Part of Brian’s improvement may come down simply to the level of competition with Mexico obviously not on the same level as the teams in last month’s tournament. But Brian is also coming off a long series of injuries in 2017 and may have finally turned a corner in her recovery—an encouraging sign for the depleted American midfield.
AN INCONSISTENT ALYSSA NAEHER
Following the departure of Hope Solo from the U.S. national team at the end of 2016, head coach Jill Ellis decided to go with Alyssa Naeher as her new No. 1 in the net. Originally, Ellis had announced an open competition for the job, but Naeher always earned caps in the more challenging matches and then an untimely injury to Ashlyn Harris put Naeher in firmly as the starter.

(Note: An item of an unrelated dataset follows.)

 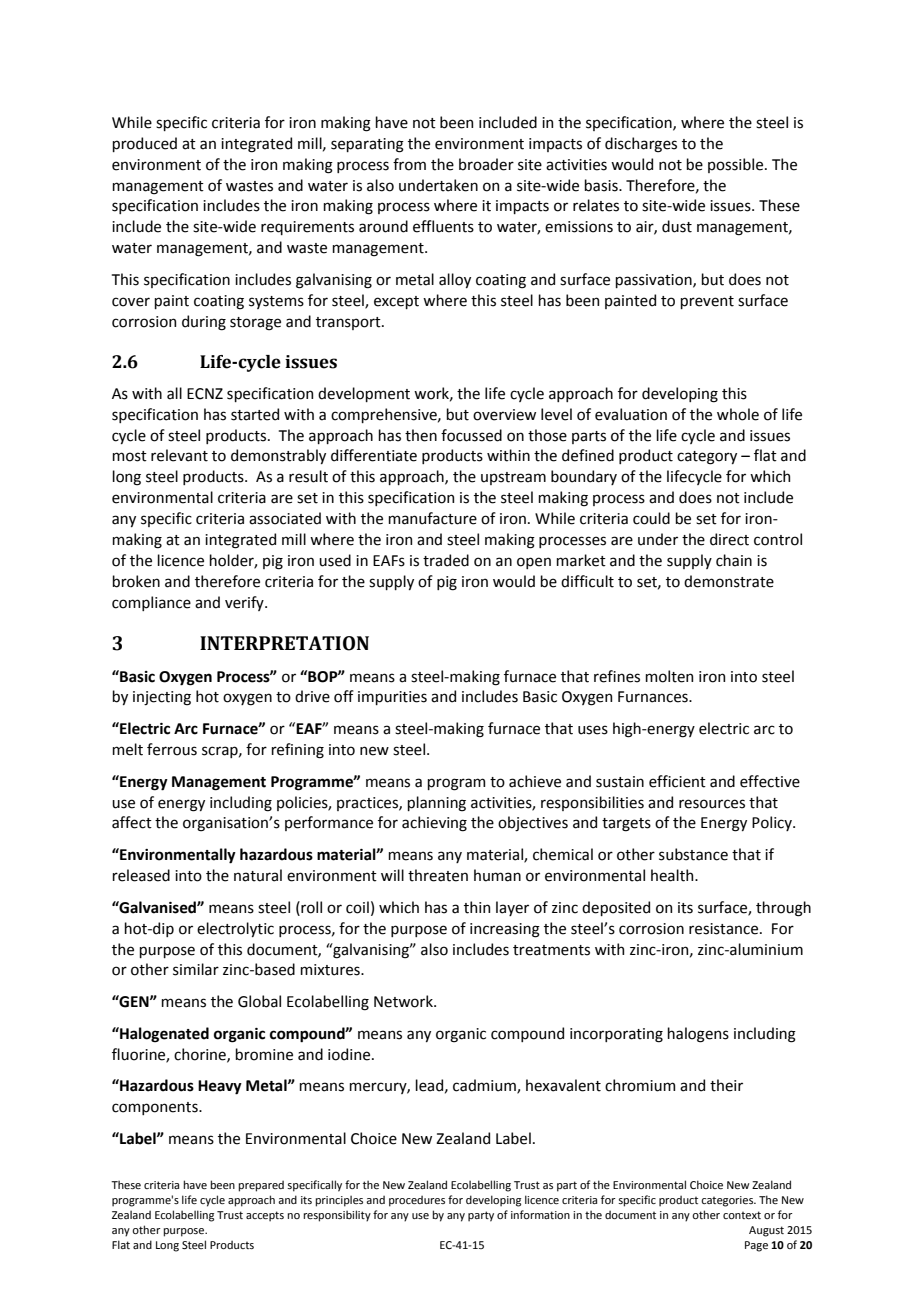 What do you see at coordinates (504, 415) in the screenshot?
I see `overview` at bounding box center [504, 415].
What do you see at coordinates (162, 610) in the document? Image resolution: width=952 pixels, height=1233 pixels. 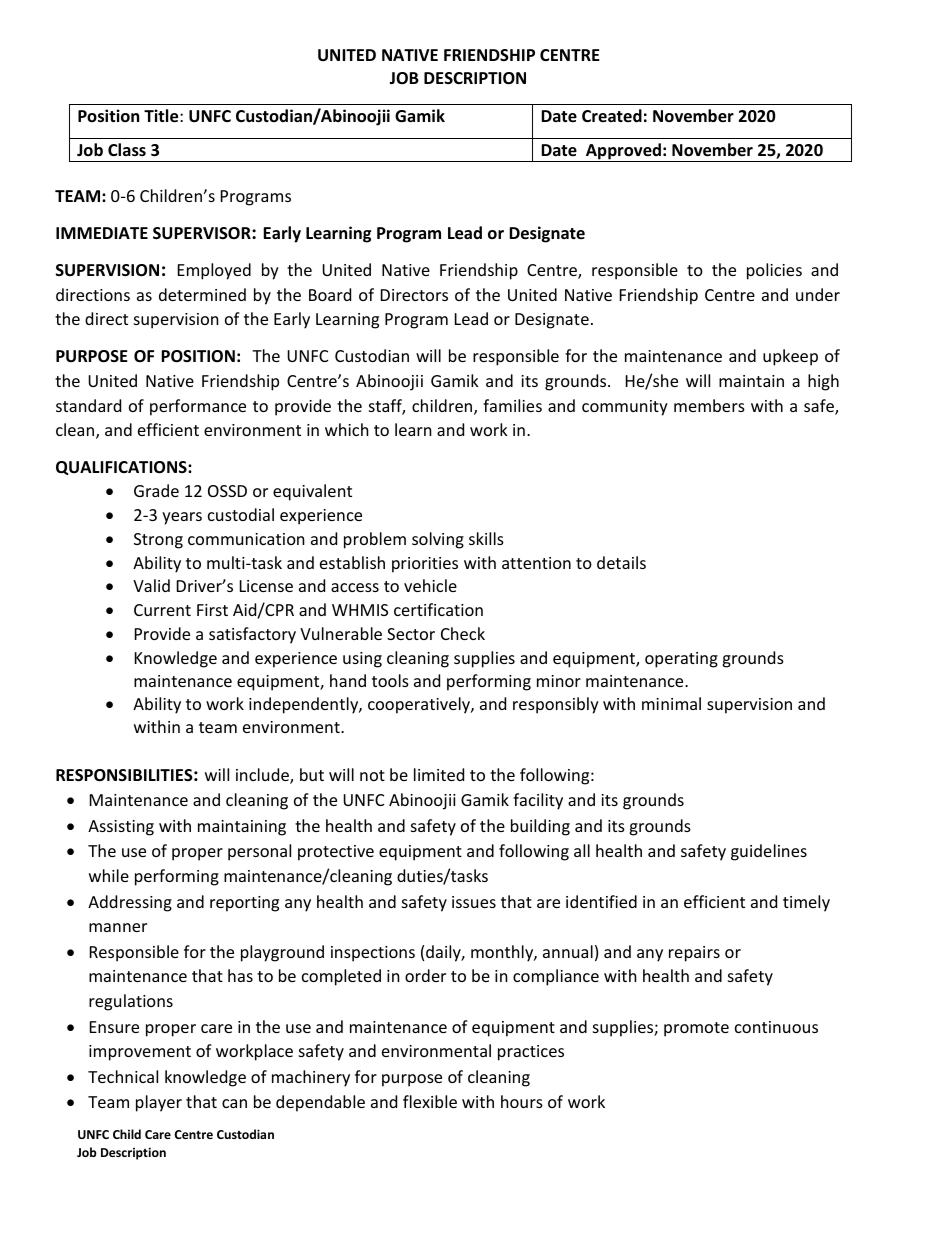 I see `Current` at bounding box center [162, 610].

In 2017, Naeher struggled. The Americans put forth a series of shaky performances in that spring’s SheBelieves Cup—albeit largely because of Ellis’ defensive experiments—and Naeher spent most of the year looking shell-shocked as a result.
By the fall, the goalkeeper’s form seemed to be coming back and she looked strong this spring in last month’s SheBelieves Cup.
However, and for whatever reason, that form has slipped away. On the club level, Naeher has been put in a new position, being responsible for building possession out of the back. That change has produced a series of shaky performances for the Chicago Red Stars and she has clearly not looked comfortable with the ball at her feet on repeated occasions.
On Thursday, the same proved true with the U.S. The goalkeeper made a series of questionable decisions and poor passes out of the back which could have been disastrous. On Mexico’s goal, while the entire American defense broke down, Naeher was caught well off her line when it looked like her center backs would have recovered into the play if she had been more patient and disciplined.
The Naeher stuff is confounding to me and honestly kinda painful for a Boston fan. My current theory is WNT staff are working hard on making her more aggressive as a GK and it’s just not integrating well w her steadier, more conservative style?
— thrace???? (@thrace) April 6, 2018
Going forward, it now seems obvious that Ellis needs to open the job up to new competition. Perhaps that means giving long-time back-up Ashlyn Harris more minutes. Perhaps it means looking at youngster Jane Campbell or going further down the depth chart to give Adrianna Franch a more serious opportunity.
Ellis has already missed an opportunity, spending the last 18 months giving Naeher the vast majority of caps and not developing a Plan B. With over a year until the 2019 World Cup, it’s time to get that plan in motion.
The U.S. plays Mexico again on Sunday in Houston (1:30 p.m. ET, FOX).